PENTINGNYA MOBILISASI DINI PADA PASIEN
POST OPERASI SEKSIO SESAREA
Seksio sesarea adalah pembedahan untuk melahirkan janin dengan membuka dinding perut dan dinding rahim (Mansjoer, 2001). Tindakan operasi seksio sesarea, biasanya dilakukan bila ada indikasi pada ibu yaitu panggul sempit absolute, tumor jalan lahir yang menimbulkan obstruksi, stenosis serviks/vagina, plasenta previa, disproporsi sefalopelvik dan ruptur uteri membakat, sedangkan indikasi dari janin berupa kelainan letak dan gawat janin (Wiknjosastro, 2000). Saat ini seiring dengan perkembangan ilmu dan teknologi tindakan seksio sesarea semakin sering dilakukan.
Di Amerika Serikat, lebih dari 20% bayi dilahirkan melalui operasi sesarea (Arianto, 2009). Di tahun 2000 dilaporkan di dunia ini wanita melahirkan dengan seksio sesarea meningkat 4 kali dibandingkan 10 tahun sebelumnya, dilihat dari angka kejadian seksio sesarea dilaporkan di Amerika Serikat persalinan dengan seksio sesarea sebanyak 35% dari seluruh persalinan, Australia 35%, Skotlandia 43% dan Perancis 28%. Di Indonesia jumlah persalinan seksio sesarea juga mengalami peningkatan tahun 2005, jumlah persalinan dengan seksio sesarea sebanyak 8% dari seluruh persalinan, tahun 2006 15% dan tahun 2007 sebanyak 21%.
Menurut Bensons dan Pernolls (dalam Evariny, 2009), angka kematian pada operasi sesarea adalah 40-80 tiap 100.000 kelahiran hidup.
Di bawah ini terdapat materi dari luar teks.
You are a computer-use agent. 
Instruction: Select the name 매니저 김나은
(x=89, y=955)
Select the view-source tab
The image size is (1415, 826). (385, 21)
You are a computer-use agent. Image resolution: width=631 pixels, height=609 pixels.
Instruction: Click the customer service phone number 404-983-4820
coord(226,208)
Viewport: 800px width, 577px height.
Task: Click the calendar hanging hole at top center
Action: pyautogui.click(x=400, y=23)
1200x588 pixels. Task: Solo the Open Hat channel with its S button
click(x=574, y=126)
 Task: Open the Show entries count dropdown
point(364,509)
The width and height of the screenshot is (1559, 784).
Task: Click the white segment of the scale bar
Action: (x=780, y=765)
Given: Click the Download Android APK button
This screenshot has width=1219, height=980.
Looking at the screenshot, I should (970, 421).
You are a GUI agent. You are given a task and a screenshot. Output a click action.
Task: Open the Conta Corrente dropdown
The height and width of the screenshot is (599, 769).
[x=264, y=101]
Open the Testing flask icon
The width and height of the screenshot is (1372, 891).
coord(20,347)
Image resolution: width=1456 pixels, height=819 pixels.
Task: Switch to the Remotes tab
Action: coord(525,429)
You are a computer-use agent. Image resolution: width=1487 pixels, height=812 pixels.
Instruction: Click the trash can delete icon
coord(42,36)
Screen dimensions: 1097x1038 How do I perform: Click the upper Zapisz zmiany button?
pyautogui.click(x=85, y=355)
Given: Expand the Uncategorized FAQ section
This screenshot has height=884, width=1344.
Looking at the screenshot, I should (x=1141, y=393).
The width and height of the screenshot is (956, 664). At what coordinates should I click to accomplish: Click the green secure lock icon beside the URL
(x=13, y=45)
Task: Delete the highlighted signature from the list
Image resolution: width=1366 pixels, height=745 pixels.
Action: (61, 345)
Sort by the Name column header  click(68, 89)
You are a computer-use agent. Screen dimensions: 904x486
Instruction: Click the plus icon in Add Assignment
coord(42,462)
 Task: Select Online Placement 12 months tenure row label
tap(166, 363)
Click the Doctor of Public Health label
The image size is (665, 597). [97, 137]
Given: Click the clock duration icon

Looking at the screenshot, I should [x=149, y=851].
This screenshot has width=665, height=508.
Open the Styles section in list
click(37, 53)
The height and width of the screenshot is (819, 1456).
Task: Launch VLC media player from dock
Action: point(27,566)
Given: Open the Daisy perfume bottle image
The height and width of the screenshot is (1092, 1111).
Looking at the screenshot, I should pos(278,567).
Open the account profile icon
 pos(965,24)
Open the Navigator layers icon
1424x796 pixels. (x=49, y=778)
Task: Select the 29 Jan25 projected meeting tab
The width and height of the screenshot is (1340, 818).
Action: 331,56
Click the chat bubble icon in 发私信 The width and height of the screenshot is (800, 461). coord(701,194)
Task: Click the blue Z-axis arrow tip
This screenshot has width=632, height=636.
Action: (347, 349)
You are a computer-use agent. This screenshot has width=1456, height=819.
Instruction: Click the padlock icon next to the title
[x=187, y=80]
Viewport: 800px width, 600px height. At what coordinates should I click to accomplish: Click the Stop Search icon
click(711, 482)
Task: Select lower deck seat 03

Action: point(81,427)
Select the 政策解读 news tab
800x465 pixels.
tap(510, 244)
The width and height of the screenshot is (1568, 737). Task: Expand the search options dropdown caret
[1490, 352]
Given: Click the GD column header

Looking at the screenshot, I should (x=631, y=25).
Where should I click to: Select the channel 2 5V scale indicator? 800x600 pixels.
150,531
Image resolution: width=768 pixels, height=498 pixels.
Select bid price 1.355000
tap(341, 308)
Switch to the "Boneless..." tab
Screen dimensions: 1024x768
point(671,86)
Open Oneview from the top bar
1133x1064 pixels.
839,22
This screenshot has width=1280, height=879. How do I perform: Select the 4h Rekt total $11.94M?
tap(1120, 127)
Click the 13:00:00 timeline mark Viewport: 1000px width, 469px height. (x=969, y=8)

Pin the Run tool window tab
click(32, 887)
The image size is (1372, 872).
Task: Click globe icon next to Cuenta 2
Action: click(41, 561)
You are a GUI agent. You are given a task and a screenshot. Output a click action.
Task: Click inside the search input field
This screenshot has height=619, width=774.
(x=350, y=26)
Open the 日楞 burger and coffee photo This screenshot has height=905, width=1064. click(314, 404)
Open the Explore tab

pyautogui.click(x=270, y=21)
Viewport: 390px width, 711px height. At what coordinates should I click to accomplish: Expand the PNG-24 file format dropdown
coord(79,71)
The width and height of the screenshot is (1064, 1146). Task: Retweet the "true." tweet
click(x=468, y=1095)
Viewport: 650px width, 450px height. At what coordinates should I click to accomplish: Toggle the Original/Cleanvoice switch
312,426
Angka ini menunjukkan risiko 25 kali lebih besar dibanding persalinan per vaginam. Bahkan untuk kasus karena infeksi mempunyai angka 80 kali lebih tinggi dibandingkan dengan persalinan per vaginam. Komplikasi tindakan anestesi sekitar 10 persen dari seluruh angka kematian ibu. Komplikasi lain yang dapat terjadi saat tindakan operasi sesarea dengan frekuensi di atas 11% antara lain: cedera kandung kemih, cedera pada rahim, cedera pada pembuluh darah, cedera pada usus dan dapat pula cedera pada bayi. Komplikasi yang jarang tetapi fatal adalah komplikasi emboli air ketuban yang dapat terjadi selama tindakan operasi, yaitu masuknya cairan ketuban ke dalam pembuluh darah terbuka yang disebut sebagai embolus. Komplikasi lain yang dapat terjadi sesaat setelah operasi sesarea adalah infeksi yang banyak disebut sebagai morbiditas pasca operasi. Kurang lebih 90% dari morbiditas pasca operasi disebabkan oleh infeksi (infeksi pada rahim atau endometritis, alat-alat berkemih, dan luka operasi).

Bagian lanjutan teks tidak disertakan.